Be Prepared for Resistance to Care
A senior’s need for care does not remove their desire to chart their own course and lead an independent life. So don’t be surprised if your loved one is resistant to care—and hostile to anyone who offers it. Find ways to help your loved one remain independent. For example, if they can no longer drive, try setting up an Uber account so they can still enjoy hobbies and outings. The goal should be to help your loved one collaborate with you to evaluate care options, not make them feel like you're taking over their life.

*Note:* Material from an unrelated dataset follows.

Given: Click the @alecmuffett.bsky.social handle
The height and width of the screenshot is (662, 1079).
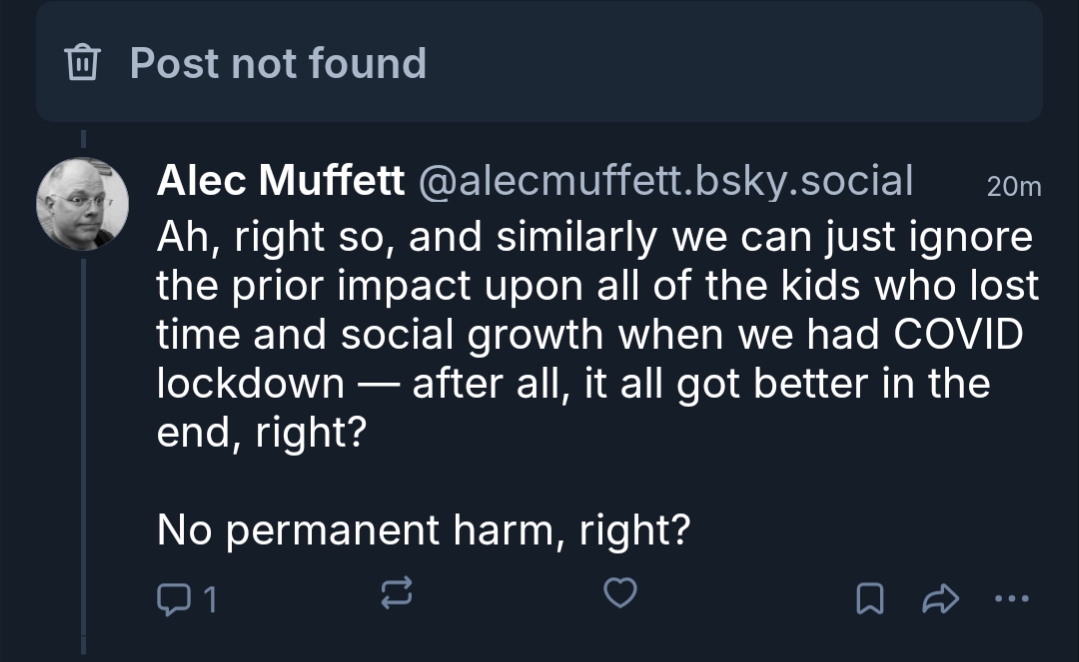Looking at the screenshot, I should (664, 182).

Don’t Make Assumptions About Aging or Ailing Seniors
Seniors are unique people, just like everyone else. A person’s needs, interests, and passions don’t necessarily change just because they grow older. So don’t expect a once-active senior to happily retire to a rocking chair, or anticipate that a dedicated activist will be willing to give up their picket signs. Find ways to help your loved one continue living as they want to. Don’t impose ageist stereotypes on them or expect that they will stop wanting to lead a life of purpose just because they are older.

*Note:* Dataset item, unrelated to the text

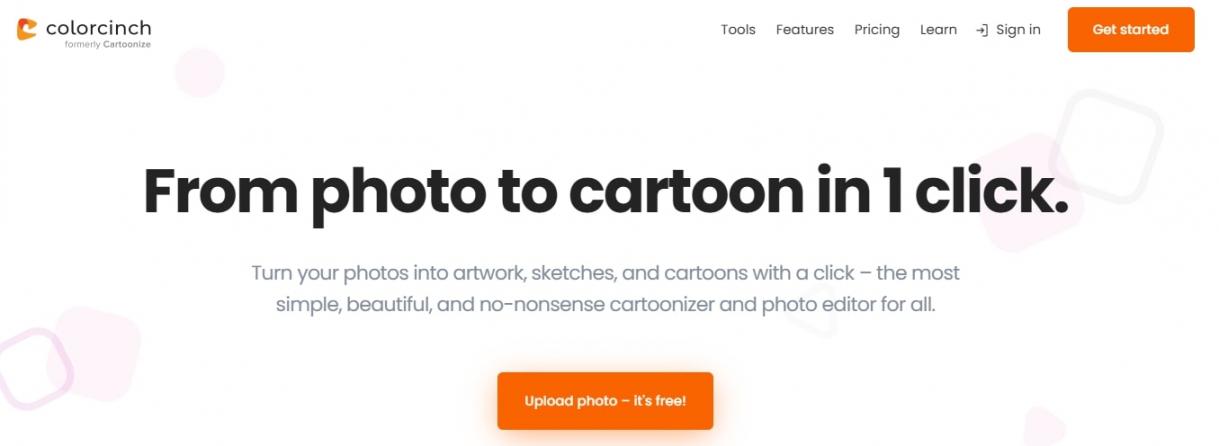Image resolution: width=1219 pixels, height=446 pixels.
Task: Click the "From photo to cartoon" headline
Action: click(606, 190)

Know That Cognitive Issues Can Affect Decision-Making
Dementia and serious cognitive issues are not a normal part of aging. You shouldn’t assume that just because a loved one is growing older, they are also becoming less competent. However, dementia is common, affecting about one in 10 seniors over the age of 65. If your loved one is aggressive, depressed, abusing substances, making bad decisions, or uninterested in talking about their long-term care, consider that dementia might be a factor.
Lean on Technological Solutions
Technology has revolutionized the field of senior care, giving seniors more options, greater access to the outside world, and a chance to remain independent longer. Use technology to your advantage. Automatic pill dispensers can remove the obligation to manage your loved one’s pills, give your loved one more privacy and freedom, and greatly reduce the risk of medication mishaps. A tablet can help your loved one communicate with loved ones, read blogs, share their views with the world, and watch their favorite movies. Your doctor may even be able to recommend technological solutions if your loved one has special needs, so don’t shy away from seeking expert insight.
Get Help and Buy-In From Your Family
Families often disagree about senior caregiving decisions. Sometimes all of the work falls to a single caregiver who faces an endless stream of criticism from people who aren’t themselves willing to help. Or perhaps two or more family members are willing to provide care, but strongly disagree about the appropriate level of care. Some strategies that can help your family bridge disputes and support one another include:
Attending doctor’s appointments together. When everyone has the same information, disagreements are less likely.
Asking for help from people who criticize the care you provide. Sometimes criticism is just a way for people to feel involved. If you ask them to help with the specific work they criticize, they may back off.
Working with a family counselor or social worker. Many families find that discussing caregiving issues in a safe space with an unbiased mediator can help them navigate their disagreements.
Caregiving work is tough. It’s also deeply rewarding. You’ll spend the rest of your life knowing that when your loved one needed care, you stepped up to the plate to ensure their last chapter could be a good one. It’s easy to lose sight of how much this matters when grappling with the daily stresses of caregiving. Your contribution counts. Your caregiving matters.